Una de las apuestas, sotto voce, y no sotto voce, de quienes ostentan el Poder, radica en modificar al ser humano. No en lo físico —no pueden—, sí en su servilismo y en su forma de relacionarse -siempre lo han hecho. Suplir al Homo sapiens, “hombre que sabe”,y bregar cada vez más por el Homo faber, “hombre que hace o fabrica”, es la meta. La técnica como credo ordena; ordena y desprecia los valores humanos ancestrales. Abrevar de la técnica y socavar “lo humano de lo humano” es el objetivo. El individualismo como finalidad en lugar de la colectividad como marco de vida, de contacto, de relación entre un ser humano y su par es lo que pretenden, y siempre han pretendido, los dueños del Poder.

homo

Las personas somos sujetos de cambio. Y somos falibles. Y somos maleables. Y somos víctimas. Pero también podemos, al menos quienes tenemos el don de la Voz y la supervivencia cotidiana resuelta, no ser ni falibles, ni maleables, ni víctimas. Los primeros, o no quieren, o carecen de recursos para escapar de las redes del Poder; son presas de reglas externas y asumen, sin cuestionar y/o con gusto, los dictados de las técnicas y de la aparatología. Son Homo faber. Los segundos cuentan con elementos para responder y decir no cuando sea menester hacerlo, y asentir cuando la situación lo amerite; son contestatarios y se nutren de valores humanos, éticos, literarios, musicales. Son Homo sacer.

Como crítico de su modernidad, de sus tiempos, Nietzsche arremete contra la falta de serenidad y la pérdida de reflexión de sus congéneres. El autor de La genealogía de la moral, incomodo por el devenir humano, cuestiona el automatismo de las personas y la explotación.

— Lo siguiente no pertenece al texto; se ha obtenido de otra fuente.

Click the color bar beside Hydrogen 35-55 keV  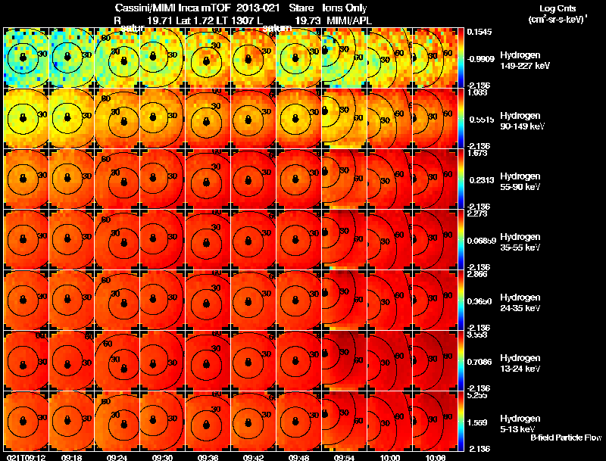coord(461,239)
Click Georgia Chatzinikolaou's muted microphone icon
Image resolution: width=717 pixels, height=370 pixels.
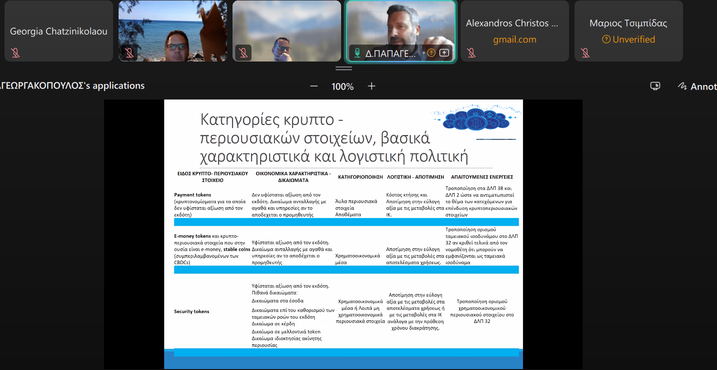coord(15,53)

Desde la muerte de Nietzsche, en 1900, el automatismo ha adquirido otras caras, todas negativas, además de ser parcialmente responsable del individualismo moderno. El ser humano ha perdido. La técnica ha triunfado.

La técnica beneficia y somete. Vivir más de ochenta años, como suele suceder en Occidente, es sólo una muestra de la inmensidad de la técnica. Vivir sometido a los dictados y a las necesidades de la aparatología es una muestra del sometimiento a las órdenes de la técnica. Quienes fabrican y venden tecnología, desde las resonancias magnéticas hasta los teléfonos celulares y sus mil aplicaciones, conocen el know how para granjearse seguidores. Seguidores transformados en compradores que usan y no cuestionan si todo lo que se produce sirve y si todo lo que sirve debe utilizarse. Ese grupo es blanco óptimo de las tecnologías. Los amos de la técnica conocen los medios para conquistar a las personas y usufructuar su maleabilidad.

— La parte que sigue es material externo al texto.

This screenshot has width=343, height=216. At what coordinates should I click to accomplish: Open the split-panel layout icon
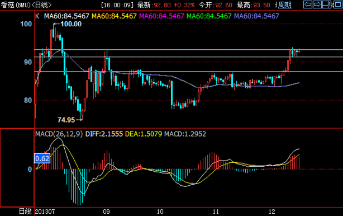[x=327, y=4]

Televisión, Facebook, celulares recién comprados que envejecen tras cruzar la puerta de la tienda, y estar “a la moda” en todas las ofertas técnicas, necesarias e innecesarias, son algunos de los medios encargados de dilapidar una de las grandes riquezas del ser humano, esto es, su individualidad. Evgeny Morozov, autor de El desegaño de Internet, nos alerta. Dos ideas: “Si no estás en Facebook, la NSA probablemente sospeche de ti —NSA: Agencia Nacional de Seguridad de Estados Unidos”; y, “Facebook no es gratis. Lo pagas con tu identidad”.

Al imponer sus reglas la tecnología sepulta principios humanos. La forma de pensar el mundo, de acercarse y mirar al otro, de valorar la Tierra como casa cambia cuando priva la técnica. Y cuando la técnica es quien dicta, el Homo sapiens se achica y el Homo faber, tras someterse a las ordenes de la tecnocracia, es, aunque ni siquiera se entere de cómo y cuándo ha dejado de ser, quien habla, quien ordena, quien dicta. El ser humano ha perdido su individualidad. La técnica ha triunfado.